« Nous venons trop tard, ami ! Assurément vivent les dieux, / Mais c’est par-dessus nous, là-haut, dans l’autre monde. / Ils y sont agissants, sans fin, et sans beaucoup se soucier, semble-t-il, / De notre vie à nous, tellement ils se font prudents pour nous, ô les célestes ! / Et des poètes à quoi bon, dans ce temps de détresse ? Je ne le sais. / Pourtant, ils sont, dis-tu, tels les prêtres sacrés du dieu du vin / Qui, dans la nuit sacrée, passaient de pays en pays. » (Friedrich Hölderlin, Grandes Elégies, « Pain et vin »)
Je suis ainsi, je me méfie des livres parlant des livres, peut-être parce que faire de la littérature un monde à part se nourrissant uniquement de lui-même me semble renforcer le préjugé d’un art désirant s’enfermer dans une tour d’ivoire de textes pour ne pas avoir à craindre de se frotter à la réalité.

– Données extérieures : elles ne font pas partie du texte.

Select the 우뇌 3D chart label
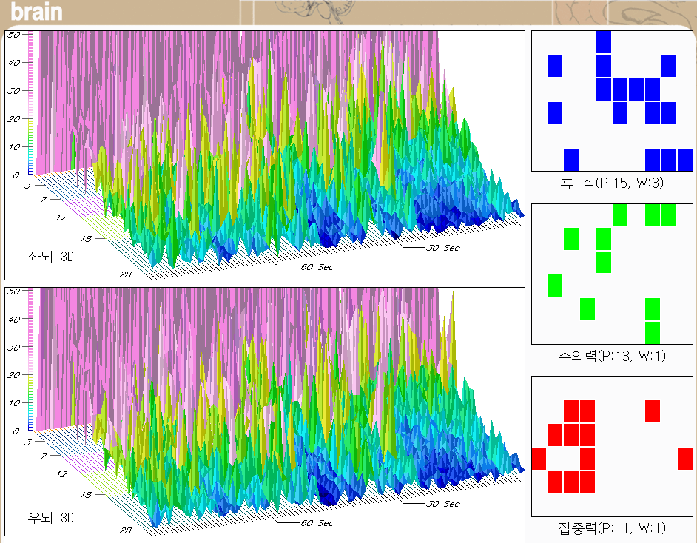Screen dimensions: 697x543 [x=50, y=516]
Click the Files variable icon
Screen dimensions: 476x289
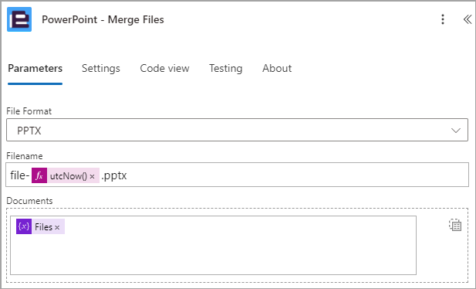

Le lecteur serait-il davantage un fuyard qu’un aventurier ? L’idée me désole.
Voilà pourquoi je tarde depuis plusieurs mois à ouvrir Eloge du livre, de Pascal Dethurens (Hazan, 2018), dont l’idée maîtresse est celle-ci : la lecture est un refuge quand l’Histoire broie les sensibilités et propage le malheur.
Happé par la beauté de l’iconographie, je me suis peu à peu laissé charmer par un livre m’obligeant dans un premier temps à penser contre moi-même.
Pourquoi représente-t-on depuis si longtemps en peinture des personnages lisant ? Est-ce pour le plaisir de montrer une absence ou un devenir-fiction ? En effet, perd-on notre visage lorsque nous lisons, ou gagne-t-on un monde transformant nos traits ?
Faut-il aussi comprendre qu’un amateur de tableaux, nourris en premier lieu du verbe créateur d’où procède l’incarnation, est d’abord un lecteur ?
Les lecteurs forment-ils à leur insu une communauté secrète de solitaires, construisant le temps d’un livre une manière de monastère portatif ?
Ne peint-on pas d’abord les livres dans un but d’édification ?

L’esprit se nourrit-il de mots ou se perd-il dans les phrases ?
Les peintures rassemblées ici ne créent-elles pas enfin le livre absolu rêvé par Mallarmé, Proust et Borges ?
Inventant le concept quasi psychanalytique d’homme au livre, Pascal Dethurens entreprend de répondre en onze chapitres, précédés chaque fois d’excellentes citations (de Jean-Jacques Rousseau, Valery Larbaud, Gustave Flaubert, Elias Canetti, Maurice Blanchot, James Joyce, Michel de Montaigne, Michel Foucault, Albert Thibaudet, Friedrich Hölderlin, Victor Hugo), à ces questions essentielles.
L’expression est moins d’un universitaire que d’un écrivain connaissant intimement son sujet, elle est belle, conduisant rêveries et réflexions.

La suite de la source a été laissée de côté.